▶ Fragmento proporcionado

Por supuesto que nos gusta mirar a los rostros, pero lo hacemos para disfrutar de la belleza. No los envidiamos. Nuestra autoestima no va de eso.
El primer día que se abrieron las calles tras el confinamiento, nos resultó tremendamente divertido salir con una mascarilla. De repente, así como por arte de magia, debíamos ocultar nuestras mandíbulas deformes, al resto del mundo.
Después de años soportando tantas miradas con tantos matices de vergüenza ajena, compasión o cotilleo hacia nosotros, viene una pandemia a decirnos que tapemos nuestra diferencia detrás una mascarilla. Quien nos iba a decir que estos 13 cm. aproximados de tela, nos iba a acercar a la “normalidad” estética, haciéndonos, en apariencia, iguales al resto.

▶ Líneas de datos
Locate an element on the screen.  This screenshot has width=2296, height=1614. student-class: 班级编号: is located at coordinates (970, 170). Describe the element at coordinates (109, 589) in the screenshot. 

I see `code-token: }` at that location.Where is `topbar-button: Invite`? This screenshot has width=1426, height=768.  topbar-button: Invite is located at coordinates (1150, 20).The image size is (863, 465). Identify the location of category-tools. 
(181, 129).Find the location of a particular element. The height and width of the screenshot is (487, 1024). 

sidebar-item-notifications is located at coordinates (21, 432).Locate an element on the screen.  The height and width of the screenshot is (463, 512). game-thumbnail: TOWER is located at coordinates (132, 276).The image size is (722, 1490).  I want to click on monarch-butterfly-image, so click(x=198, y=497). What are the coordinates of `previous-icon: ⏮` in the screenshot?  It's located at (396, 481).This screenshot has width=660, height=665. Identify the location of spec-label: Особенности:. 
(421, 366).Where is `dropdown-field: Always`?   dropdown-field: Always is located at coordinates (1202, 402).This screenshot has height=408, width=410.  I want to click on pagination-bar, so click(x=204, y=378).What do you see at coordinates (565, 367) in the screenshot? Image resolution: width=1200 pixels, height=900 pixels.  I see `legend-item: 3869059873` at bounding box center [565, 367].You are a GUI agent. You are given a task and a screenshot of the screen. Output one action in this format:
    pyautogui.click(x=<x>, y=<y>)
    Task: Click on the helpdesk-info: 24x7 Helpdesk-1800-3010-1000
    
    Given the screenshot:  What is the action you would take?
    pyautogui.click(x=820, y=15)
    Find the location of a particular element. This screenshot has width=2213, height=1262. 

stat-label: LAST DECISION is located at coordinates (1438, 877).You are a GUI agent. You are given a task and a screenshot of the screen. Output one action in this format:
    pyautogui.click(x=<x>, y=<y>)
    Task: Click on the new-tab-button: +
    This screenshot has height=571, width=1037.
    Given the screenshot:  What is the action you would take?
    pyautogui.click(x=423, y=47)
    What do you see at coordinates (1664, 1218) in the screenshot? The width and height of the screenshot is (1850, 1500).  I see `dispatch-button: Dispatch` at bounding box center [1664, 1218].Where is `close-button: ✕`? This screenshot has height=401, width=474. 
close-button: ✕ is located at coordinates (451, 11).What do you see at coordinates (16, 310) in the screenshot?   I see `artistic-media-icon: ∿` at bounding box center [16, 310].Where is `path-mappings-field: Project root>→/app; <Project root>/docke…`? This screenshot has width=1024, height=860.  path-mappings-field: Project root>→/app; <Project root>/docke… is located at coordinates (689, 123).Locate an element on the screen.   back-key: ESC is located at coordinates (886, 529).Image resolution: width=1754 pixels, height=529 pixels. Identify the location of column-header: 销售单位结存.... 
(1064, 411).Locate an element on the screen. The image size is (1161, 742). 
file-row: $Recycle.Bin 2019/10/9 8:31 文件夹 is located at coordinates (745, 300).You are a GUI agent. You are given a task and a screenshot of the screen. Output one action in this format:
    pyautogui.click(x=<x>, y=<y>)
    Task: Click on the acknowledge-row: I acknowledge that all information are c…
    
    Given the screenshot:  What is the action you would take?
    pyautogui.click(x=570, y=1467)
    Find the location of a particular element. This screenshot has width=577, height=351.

▶ Comprueba tu comprensión
1 - Reproduce sin cambios el pasaje del fragmento sobre la mascarilla que va de "El primer día" a "resto del mundo.".
2 - Resume en dos oraciones el fragmento sobre la mascarilla.
3 - Prolonga el fragmento sobre la mascarilla a partir de su última oración.
Las líneas de datos son un material independiente del fragmento.

▶ Tareas resueltas
1 -
El primer día que se abrieron las calles tras el confinamiento, nos resultó tremendamente divertido salir con una mascarilla. De repente, así como por arte de magia, debíamos ocultar nuestras mandíbulas deformes, al resto del mundo.

2 - Quienes narran dicen que miran los rostros para disfrutar de la belleza, sin envidiarlos, y que su autoestima no depende de eso. Al reabrirse las calles tras el confinamiento, les divirtió salir con mascarilla, porque después de años de miradas de vergüenza ajena, compasión o cotilleo, esa tela ocultaba sus mandíbulas deformes y los hacía parecer iguales al resto.

3 -
Preparados ya con la mascarilla, nos cogimos de la mano y comenzamos nuestro paseo al aire libre.
Nos miramos y yo me reí divertida al verle esos ojos tan despiertos y dispuestos a no perder detalle. Él también se rió al mirarme a mí. Lo cierto, es que la risa siempre ha sido nuestra mejor terapia. Y es que la risa, al igual que el llanto, eso sí que nos hace a todos iguales.
Después de nuestros primeros pasos por la calle que va paralela al río, nos dimos cuenta de que aquello se había convertido en un gimnasio al aire libre. Era curioso observar ese gran desfile de mascarillas cubriendo los rostros de tantos cuerpos sudorosos, corriendo como si no hubiera un mañana.
De vez en cuando, las sirenas de las ambulancias se abrían paso entre la multitud, para recoger a algún energúmeno deportista, que estaba desplomado en el suelo por un golpe de calor.
Nos cruzamos también con familias, adolescentes en patines y con otras personas que caminaban más tranquilas. Y nada.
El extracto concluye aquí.